* **EXERCISE OBJECTIVE**
Return only those lines of the material that contain "dropdown".
———
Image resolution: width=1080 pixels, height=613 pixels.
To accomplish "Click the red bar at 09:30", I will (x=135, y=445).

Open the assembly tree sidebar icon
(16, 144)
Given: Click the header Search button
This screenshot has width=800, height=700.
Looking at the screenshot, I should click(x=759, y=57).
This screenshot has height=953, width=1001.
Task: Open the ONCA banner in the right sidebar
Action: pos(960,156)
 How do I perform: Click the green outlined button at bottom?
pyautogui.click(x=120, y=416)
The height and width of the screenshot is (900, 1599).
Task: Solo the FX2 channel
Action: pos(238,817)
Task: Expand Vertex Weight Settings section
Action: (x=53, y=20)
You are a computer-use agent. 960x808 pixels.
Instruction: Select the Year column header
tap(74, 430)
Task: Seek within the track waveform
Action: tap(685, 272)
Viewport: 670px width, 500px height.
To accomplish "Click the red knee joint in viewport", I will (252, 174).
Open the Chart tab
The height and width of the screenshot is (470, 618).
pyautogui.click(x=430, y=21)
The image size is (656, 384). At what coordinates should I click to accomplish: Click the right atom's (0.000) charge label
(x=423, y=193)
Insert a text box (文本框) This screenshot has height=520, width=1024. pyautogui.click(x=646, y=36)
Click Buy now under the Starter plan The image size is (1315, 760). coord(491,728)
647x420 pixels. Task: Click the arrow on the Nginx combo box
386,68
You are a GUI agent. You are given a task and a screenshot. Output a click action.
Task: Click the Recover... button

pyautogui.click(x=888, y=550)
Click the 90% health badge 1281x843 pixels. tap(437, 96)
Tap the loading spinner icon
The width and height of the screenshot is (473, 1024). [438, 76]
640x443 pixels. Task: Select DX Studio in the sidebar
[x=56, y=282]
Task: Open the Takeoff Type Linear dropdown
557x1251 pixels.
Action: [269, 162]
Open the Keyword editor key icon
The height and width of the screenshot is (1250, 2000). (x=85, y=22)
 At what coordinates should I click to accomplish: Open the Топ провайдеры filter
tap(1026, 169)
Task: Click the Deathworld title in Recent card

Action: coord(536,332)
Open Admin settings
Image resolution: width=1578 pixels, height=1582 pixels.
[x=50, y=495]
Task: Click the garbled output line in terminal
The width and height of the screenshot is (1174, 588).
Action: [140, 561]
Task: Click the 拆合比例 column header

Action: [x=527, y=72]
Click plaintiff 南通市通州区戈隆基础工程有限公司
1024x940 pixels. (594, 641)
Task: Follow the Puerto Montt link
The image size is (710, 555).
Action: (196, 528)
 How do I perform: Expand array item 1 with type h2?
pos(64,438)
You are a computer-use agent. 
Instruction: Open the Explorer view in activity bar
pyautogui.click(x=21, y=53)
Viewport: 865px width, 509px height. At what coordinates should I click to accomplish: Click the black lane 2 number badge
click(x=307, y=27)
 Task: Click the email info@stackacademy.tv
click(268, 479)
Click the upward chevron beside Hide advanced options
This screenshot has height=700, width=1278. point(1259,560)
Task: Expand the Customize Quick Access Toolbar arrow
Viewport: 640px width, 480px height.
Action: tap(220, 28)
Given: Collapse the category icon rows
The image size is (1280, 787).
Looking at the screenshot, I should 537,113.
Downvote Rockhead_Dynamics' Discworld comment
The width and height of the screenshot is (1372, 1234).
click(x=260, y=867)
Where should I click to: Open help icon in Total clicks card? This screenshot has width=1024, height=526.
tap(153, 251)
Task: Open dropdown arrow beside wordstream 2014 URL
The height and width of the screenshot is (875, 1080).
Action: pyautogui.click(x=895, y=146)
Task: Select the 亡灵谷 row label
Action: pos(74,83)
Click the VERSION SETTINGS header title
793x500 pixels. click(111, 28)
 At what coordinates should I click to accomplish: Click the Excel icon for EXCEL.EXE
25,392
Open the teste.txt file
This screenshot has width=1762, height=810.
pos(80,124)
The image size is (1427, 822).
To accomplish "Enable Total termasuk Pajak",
———
* **YOUR RESPONSE**
Task: Open the Takeoff Type Linear dropdown
Task: Open dropdown arrow beside wordstream 2014 URL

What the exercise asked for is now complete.